Adding new fruit fly annotations to QuickLoad (by Ann)

Several IGB users asked us to add the latest fruit fly genome and annotations to IGB. Here I describe how I did this, using data files downloaded from FlyBase, the chief annotation authority for fruit fly genomes.

In July 2014, FlyBase and Berkeley Drosophila Genome Project (BDGP) released a new genome assembly for the fruit fly genome Drosophila melanogaster. They also released a new set of gene model annotations in various formats – including GFF, GTF, and XML.

To make the data available to IGB users, I needed to download the sequence data and reference gene model annotations, convert them to formats IGB can use for visualization, and then deploy the converted files on the IGBQuickLoad.org Web site. This is the Web site that IGB uses to retrieve data for annotated, sequenced genomes. When IGB users select a genome, the reference gene model track data that automatically loads into IGB comes from the IGBQuickLoad site or one of its mirror sites.

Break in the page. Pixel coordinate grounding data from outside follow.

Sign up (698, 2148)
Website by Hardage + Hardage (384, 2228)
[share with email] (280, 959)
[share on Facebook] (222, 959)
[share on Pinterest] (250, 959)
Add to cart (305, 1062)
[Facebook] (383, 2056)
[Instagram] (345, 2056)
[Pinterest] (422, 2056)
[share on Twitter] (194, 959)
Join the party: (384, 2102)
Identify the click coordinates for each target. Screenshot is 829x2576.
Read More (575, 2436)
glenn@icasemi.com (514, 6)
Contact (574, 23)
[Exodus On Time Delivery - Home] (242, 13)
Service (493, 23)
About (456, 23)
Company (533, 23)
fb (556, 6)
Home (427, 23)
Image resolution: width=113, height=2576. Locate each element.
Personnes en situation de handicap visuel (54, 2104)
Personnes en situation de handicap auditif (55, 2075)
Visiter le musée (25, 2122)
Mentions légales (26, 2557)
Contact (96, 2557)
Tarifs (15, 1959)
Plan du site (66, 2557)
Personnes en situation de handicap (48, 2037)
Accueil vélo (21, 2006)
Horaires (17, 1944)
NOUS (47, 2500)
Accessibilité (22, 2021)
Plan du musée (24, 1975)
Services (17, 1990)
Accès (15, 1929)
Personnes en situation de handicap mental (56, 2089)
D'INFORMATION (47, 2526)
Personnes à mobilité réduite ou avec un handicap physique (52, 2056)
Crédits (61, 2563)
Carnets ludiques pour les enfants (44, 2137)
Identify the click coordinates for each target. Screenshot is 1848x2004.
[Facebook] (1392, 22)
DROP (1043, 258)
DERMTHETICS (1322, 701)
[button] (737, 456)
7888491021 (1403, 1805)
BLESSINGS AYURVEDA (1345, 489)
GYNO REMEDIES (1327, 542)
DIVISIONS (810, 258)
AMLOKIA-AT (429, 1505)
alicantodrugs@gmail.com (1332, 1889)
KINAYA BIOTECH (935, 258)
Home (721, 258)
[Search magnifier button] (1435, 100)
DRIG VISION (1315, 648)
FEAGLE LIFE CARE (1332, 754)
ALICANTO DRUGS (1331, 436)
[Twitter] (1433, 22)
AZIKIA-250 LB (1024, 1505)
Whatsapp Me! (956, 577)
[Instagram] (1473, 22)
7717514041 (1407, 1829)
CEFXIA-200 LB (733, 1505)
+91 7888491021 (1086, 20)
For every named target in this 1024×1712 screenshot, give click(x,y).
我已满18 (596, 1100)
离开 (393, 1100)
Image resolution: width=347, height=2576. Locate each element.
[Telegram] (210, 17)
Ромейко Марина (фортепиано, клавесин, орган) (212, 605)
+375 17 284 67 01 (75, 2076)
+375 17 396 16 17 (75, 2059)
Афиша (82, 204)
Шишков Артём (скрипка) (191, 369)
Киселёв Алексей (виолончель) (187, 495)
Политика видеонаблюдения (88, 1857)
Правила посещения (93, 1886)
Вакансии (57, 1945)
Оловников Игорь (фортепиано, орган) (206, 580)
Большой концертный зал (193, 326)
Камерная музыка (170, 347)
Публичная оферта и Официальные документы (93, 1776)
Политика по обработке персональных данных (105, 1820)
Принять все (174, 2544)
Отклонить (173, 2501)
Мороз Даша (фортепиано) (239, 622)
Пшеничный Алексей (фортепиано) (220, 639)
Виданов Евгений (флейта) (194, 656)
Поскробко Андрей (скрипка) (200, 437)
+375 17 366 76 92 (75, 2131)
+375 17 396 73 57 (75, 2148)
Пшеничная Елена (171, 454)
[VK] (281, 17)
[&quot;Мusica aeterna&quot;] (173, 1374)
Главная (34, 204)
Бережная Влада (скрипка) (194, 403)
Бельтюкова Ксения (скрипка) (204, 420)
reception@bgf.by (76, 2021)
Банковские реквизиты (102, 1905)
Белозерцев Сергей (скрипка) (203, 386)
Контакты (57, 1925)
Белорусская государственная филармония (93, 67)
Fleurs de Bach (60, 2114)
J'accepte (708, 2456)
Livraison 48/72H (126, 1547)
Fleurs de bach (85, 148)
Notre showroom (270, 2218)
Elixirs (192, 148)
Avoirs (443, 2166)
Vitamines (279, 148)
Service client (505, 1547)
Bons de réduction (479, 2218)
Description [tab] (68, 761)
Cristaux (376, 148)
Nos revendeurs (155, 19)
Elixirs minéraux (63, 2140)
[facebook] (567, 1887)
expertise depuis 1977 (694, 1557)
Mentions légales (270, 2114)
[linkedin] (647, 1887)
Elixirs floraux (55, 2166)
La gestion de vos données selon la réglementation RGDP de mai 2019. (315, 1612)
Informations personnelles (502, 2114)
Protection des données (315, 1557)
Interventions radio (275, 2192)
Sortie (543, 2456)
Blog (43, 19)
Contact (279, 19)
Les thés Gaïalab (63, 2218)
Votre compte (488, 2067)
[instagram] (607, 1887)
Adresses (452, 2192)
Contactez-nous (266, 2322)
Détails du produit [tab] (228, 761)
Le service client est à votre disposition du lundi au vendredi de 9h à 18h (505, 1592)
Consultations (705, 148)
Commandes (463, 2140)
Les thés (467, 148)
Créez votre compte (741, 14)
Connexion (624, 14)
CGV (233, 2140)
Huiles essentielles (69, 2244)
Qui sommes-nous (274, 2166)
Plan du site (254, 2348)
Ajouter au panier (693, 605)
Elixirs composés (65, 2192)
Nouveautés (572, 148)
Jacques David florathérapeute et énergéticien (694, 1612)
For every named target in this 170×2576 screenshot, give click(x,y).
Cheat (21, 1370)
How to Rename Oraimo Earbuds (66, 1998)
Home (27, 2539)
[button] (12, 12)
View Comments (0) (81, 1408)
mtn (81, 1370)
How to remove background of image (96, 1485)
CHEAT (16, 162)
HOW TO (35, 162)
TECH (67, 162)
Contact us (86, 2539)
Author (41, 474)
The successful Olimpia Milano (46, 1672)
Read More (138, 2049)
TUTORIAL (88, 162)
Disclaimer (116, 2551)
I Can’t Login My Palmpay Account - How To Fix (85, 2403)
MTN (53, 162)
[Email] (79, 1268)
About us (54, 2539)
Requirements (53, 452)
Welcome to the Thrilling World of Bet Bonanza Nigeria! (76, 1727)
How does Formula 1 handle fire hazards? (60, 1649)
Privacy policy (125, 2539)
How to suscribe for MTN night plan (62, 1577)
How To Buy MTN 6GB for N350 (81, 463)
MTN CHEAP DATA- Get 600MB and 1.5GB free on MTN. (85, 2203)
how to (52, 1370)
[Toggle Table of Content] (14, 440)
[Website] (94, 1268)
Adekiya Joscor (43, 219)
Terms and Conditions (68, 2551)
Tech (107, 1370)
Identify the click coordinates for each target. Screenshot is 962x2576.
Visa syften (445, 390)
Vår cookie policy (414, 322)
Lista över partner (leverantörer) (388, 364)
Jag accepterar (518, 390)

Adding a new genome directory to the IGBQuickLoad data repository

To start, I added a new genome version directory (folder) to the IGBQuickLoad.org data repository. I did this using “svn”, the program we use to manage the data sets. I used the “svn mkdir” command to create a new directory named D_melanogaster_Jul_2014, following our naming convention for genome versions. In IGB, we use the genus, species, release month and year to specify a genome version. (Sometimes we also include an extra name to indicate variety or something else, such as  Z_mays_B73.) However, in this case, we don’t need a variety suffix, so we only use the genus and species to indicate the genome.

The IGBQuickLoad.org data repository is version-controlled as part of a large subversion (svn) repository – the master copy is hosted at https://svn.transvar.org/repos/genomes/trunk/pub/quickload/ and is publicly accessible. Which means: anyone who wants a copy can use “svn co” to get it.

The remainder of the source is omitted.